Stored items
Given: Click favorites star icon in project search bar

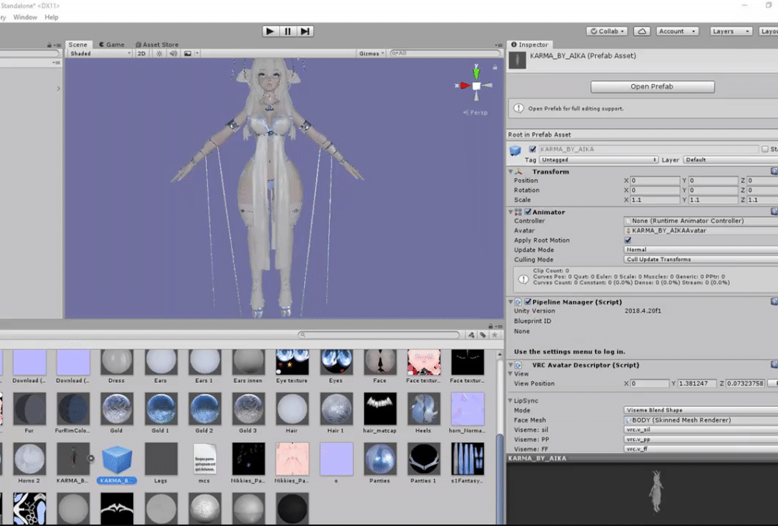Looking at the screenshot, I should coord(495,335).
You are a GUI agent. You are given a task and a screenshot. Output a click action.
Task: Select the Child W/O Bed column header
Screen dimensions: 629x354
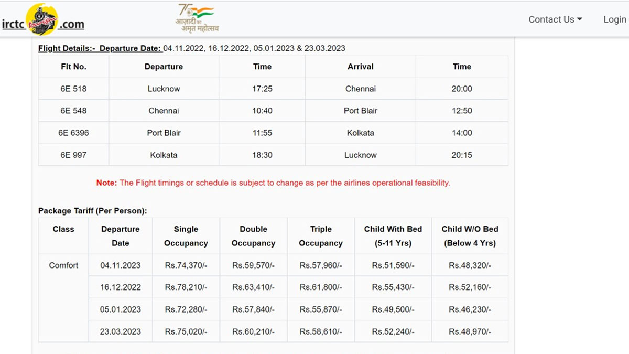(470, 236)
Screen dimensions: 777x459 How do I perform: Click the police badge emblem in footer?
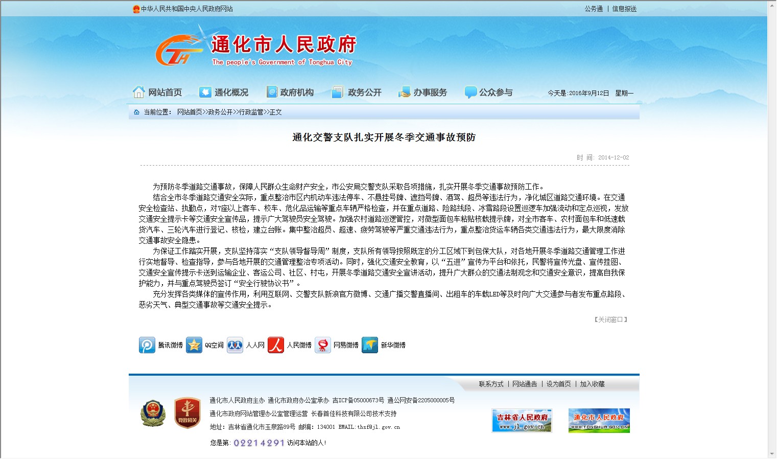(x=153, y=413)
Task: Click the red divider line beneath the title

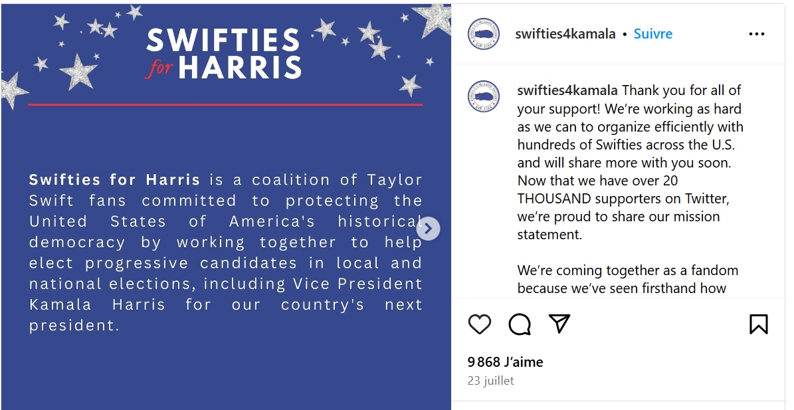Action: [x=225, y=104]
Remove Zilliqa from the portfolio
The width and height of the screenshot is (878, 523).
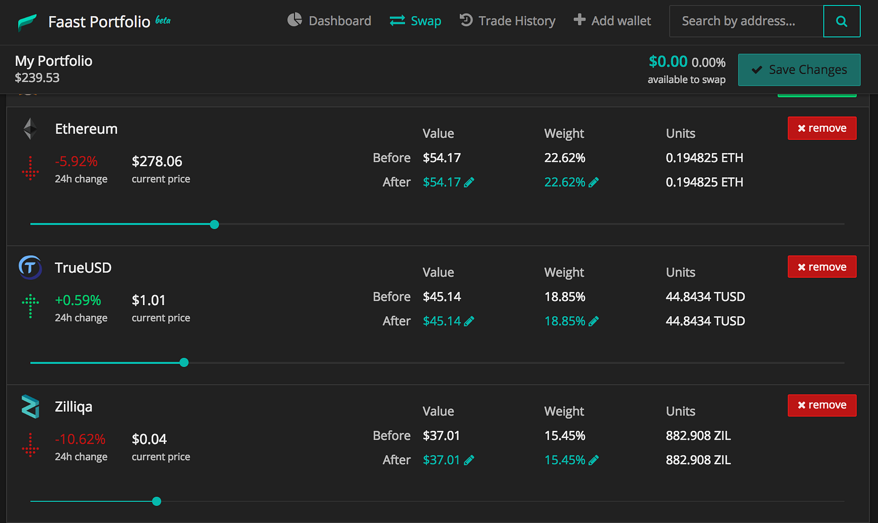[821, 405]
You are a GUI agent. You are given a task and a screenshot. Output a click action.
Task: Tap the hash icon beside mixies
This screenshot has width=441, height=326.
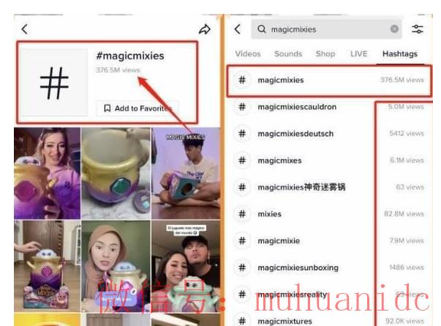point(242,214)
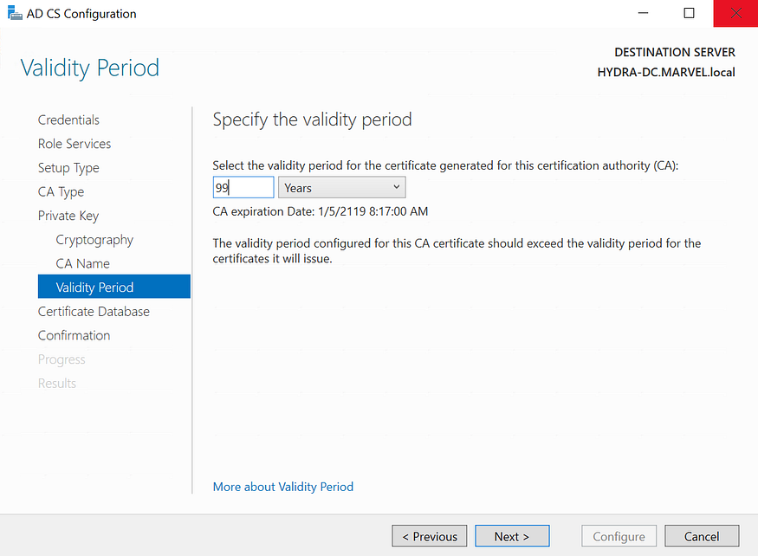
Task: Click the Configure button
Action: pyautogui.click(x=619, y=535)
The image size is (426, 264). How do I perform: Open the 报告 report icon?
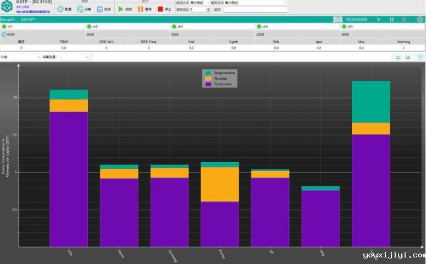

• [Task item]: Give again the stretch of the entries above that begins at the line with "Screen dimensions: 777x459" and ends at the line with "Task: Tap the hash icon beside mixies", word for word, with no pictures.

• [Problem solution]:
Screen dimensions: 777x459 How do I perform: Click the police badge emblem in footer?
(x=153, y=413)
Task: Click the red divider line beneath the title

Action: [x=225, y=104]
Remove Zilliqa from the portfolio
The width and height of the screenshot is (878, 523).
[821, 405]
You are a GUI agent. You are given a task and a screenshot. Output a click action.
Task: Tap the hash icon beside mixies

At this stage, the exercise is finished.